Bij hèt eerste gezicht zijn deze woorden niet zóo begrijpelijk. We begrijpen onmiddellijk wat het beteekent als men zegt, dat men in het water gedoopt wordt. In het Oosten doopte men door onderdompeling. We moeten.hier dus niet denken aan den doop door besprenkeling. Toen de Heere Jezus in de Jordaan gedoopt werd, hebben we ons dit zoo in te denken, dat Hij even geheel ónder water werd gedompeld, om daarna weer uit den stroom op te klimmen.
Nu moet men echter bij de woorden „in Zijnen doop gedoopt worden" niet denken, dat de dood eigenlijk datgene is, waarin de doopeling wordt ondergedompeld. In den grondtekst staat ook eigenlijk niet „in" Christus gedoopt worden en ook niet „in" Zijn dood gedoopt worden, maar veeleer „tot" of met betrekking tot de doop van den zondaar brengt dus dezen in betrekking tot den "dood van den Heere Jezus. Zij doet gemeenschap hebben aan den dood van den Heiland.

GETOONDE GEGEVENS:
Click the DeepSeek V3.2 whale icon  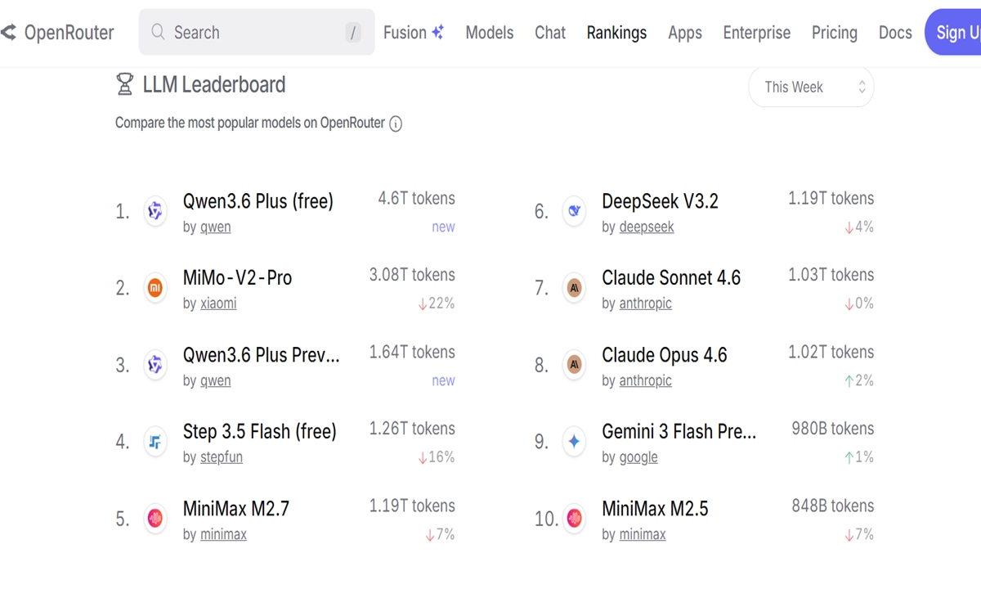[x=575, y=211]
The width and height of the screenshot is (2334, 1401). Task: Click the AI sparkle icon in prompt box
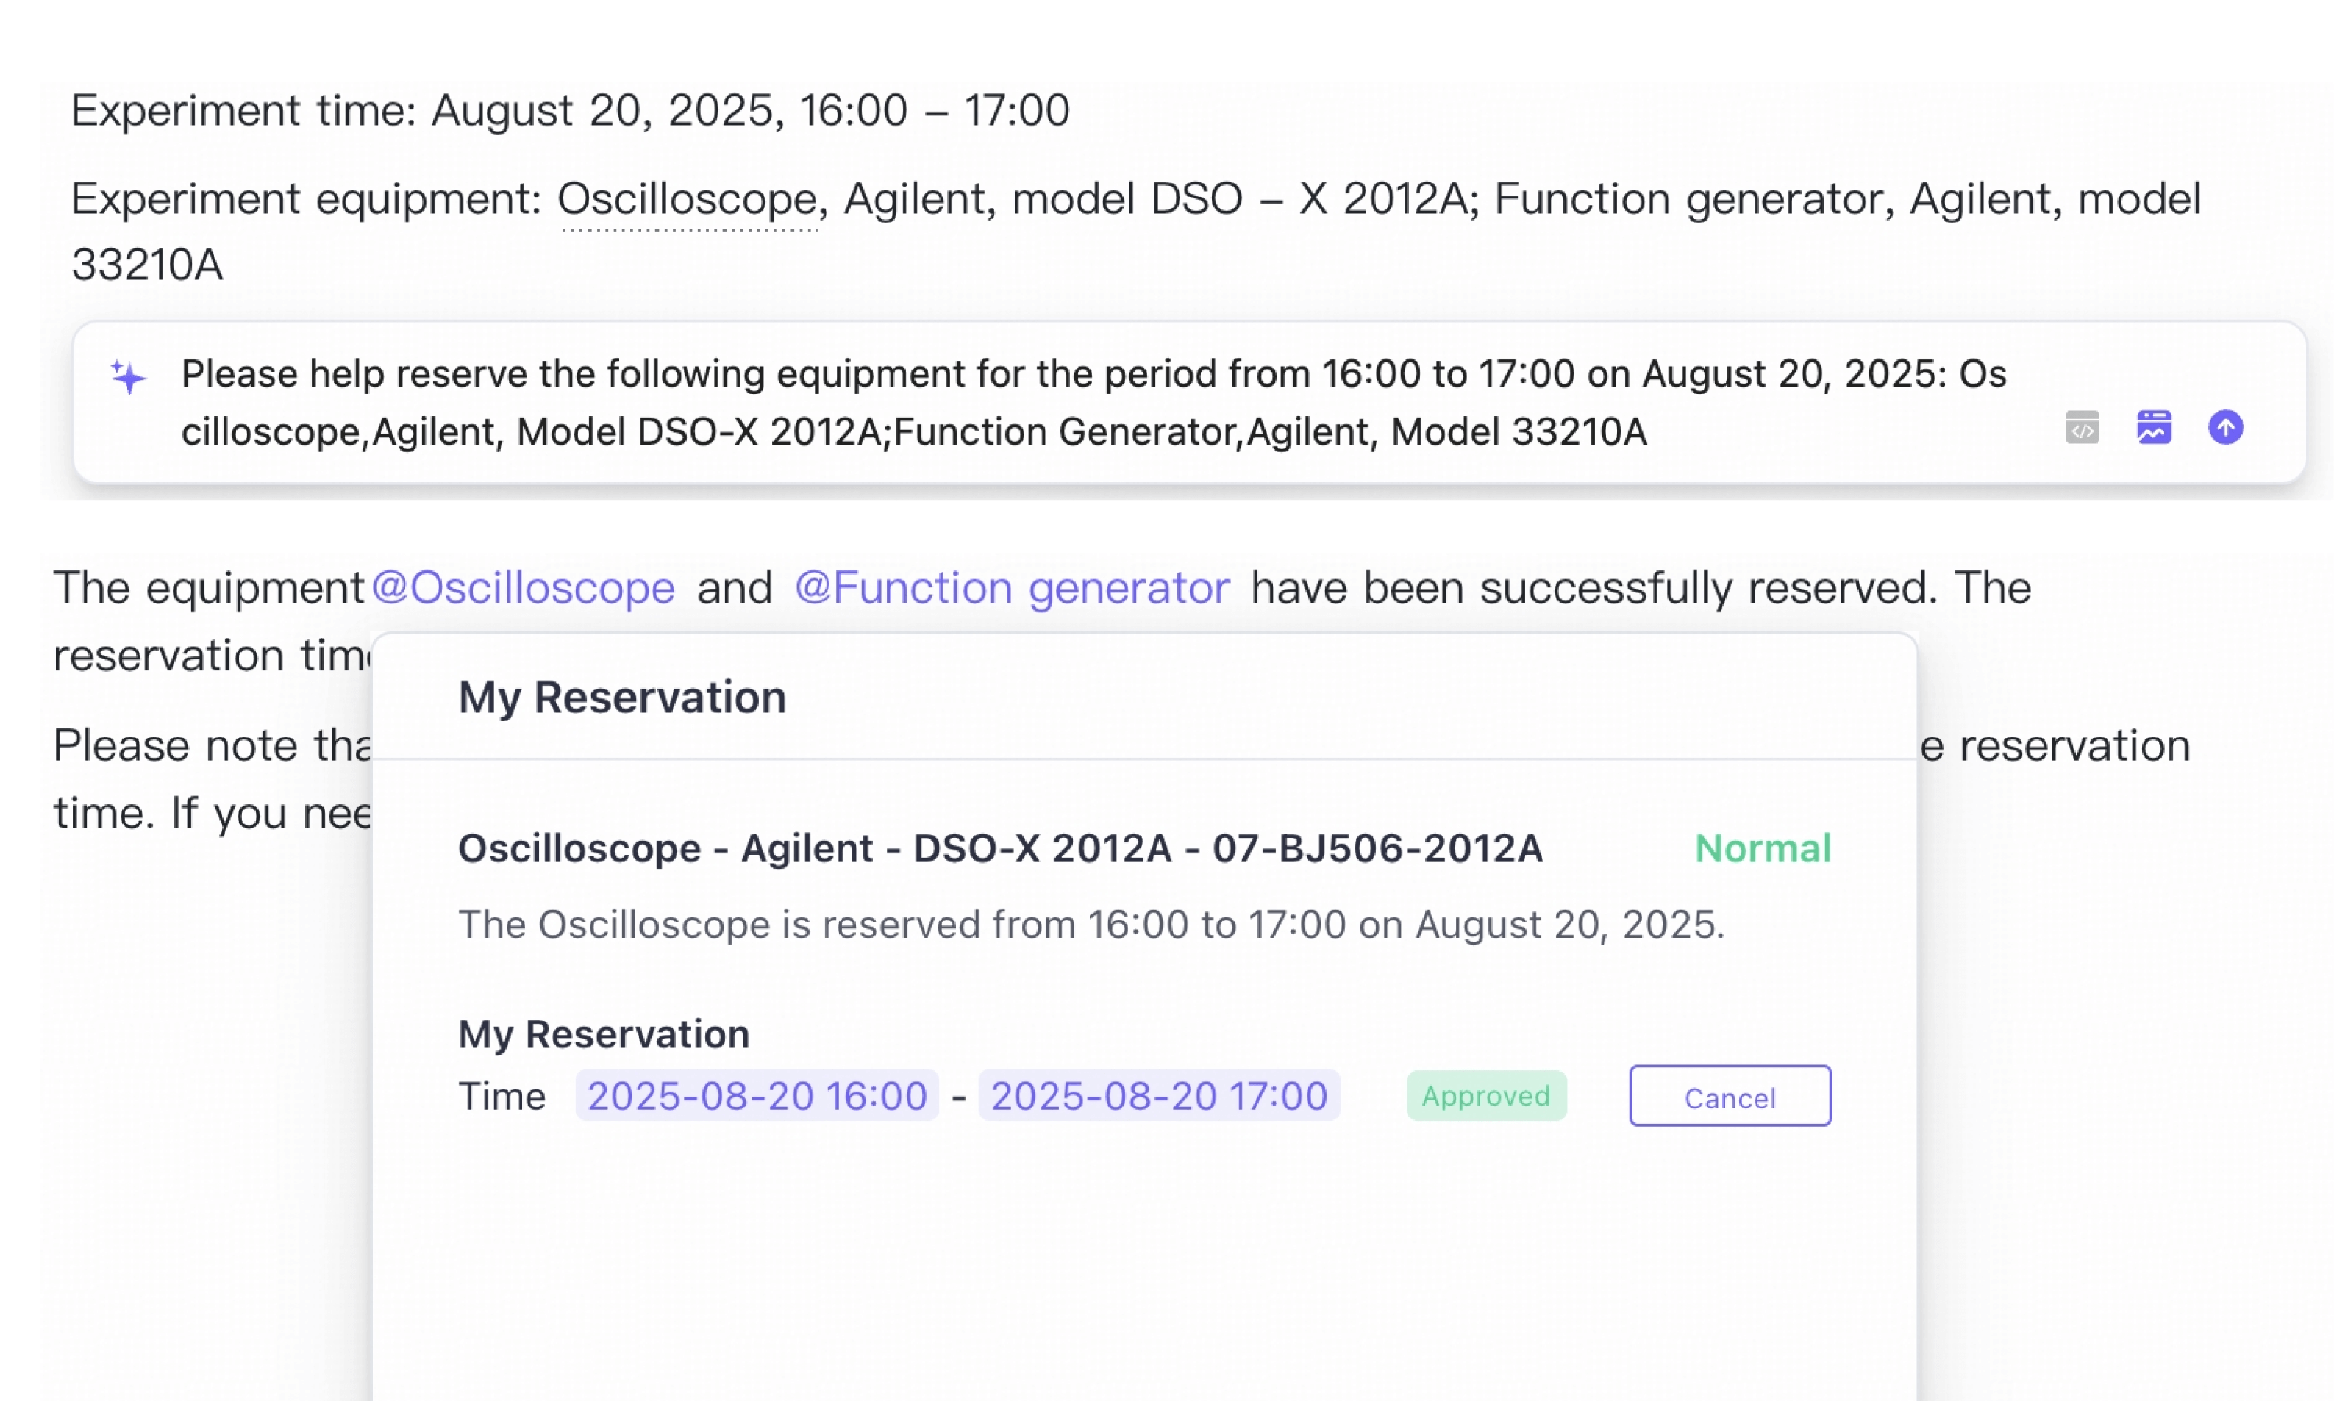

OPDRACHT 1: Op welke manier doopte men volgens het fragment over de doop in het Oosten?
OPDRACHT 2: Citeer uit het fragment over de doop letterlijk de tekst van "Nu moet men" tot en met "van den Heiland.".

UITWERKING 1: Door onderdompeling.

UITWERKING 2:
Nu moet men echter bij de woorden „in Zijnen doop gedoopt worden" niet denken, dat de dood eigenlijk datgene is, waarin de doopeling wordt ondergedompeld. In den grondtekst staat ook eigenlijk niet „in" Christus gedoopt worden en ook niet „in" Zijn dood gedoopt worden, maar veeleer „tot" of met betrekking tot de doop van den zondaar brengt dus dezen in betrekking tot den "dood van den Heere Jezus. Zij doet gemeenschap hebben aan den dood van den Heiland.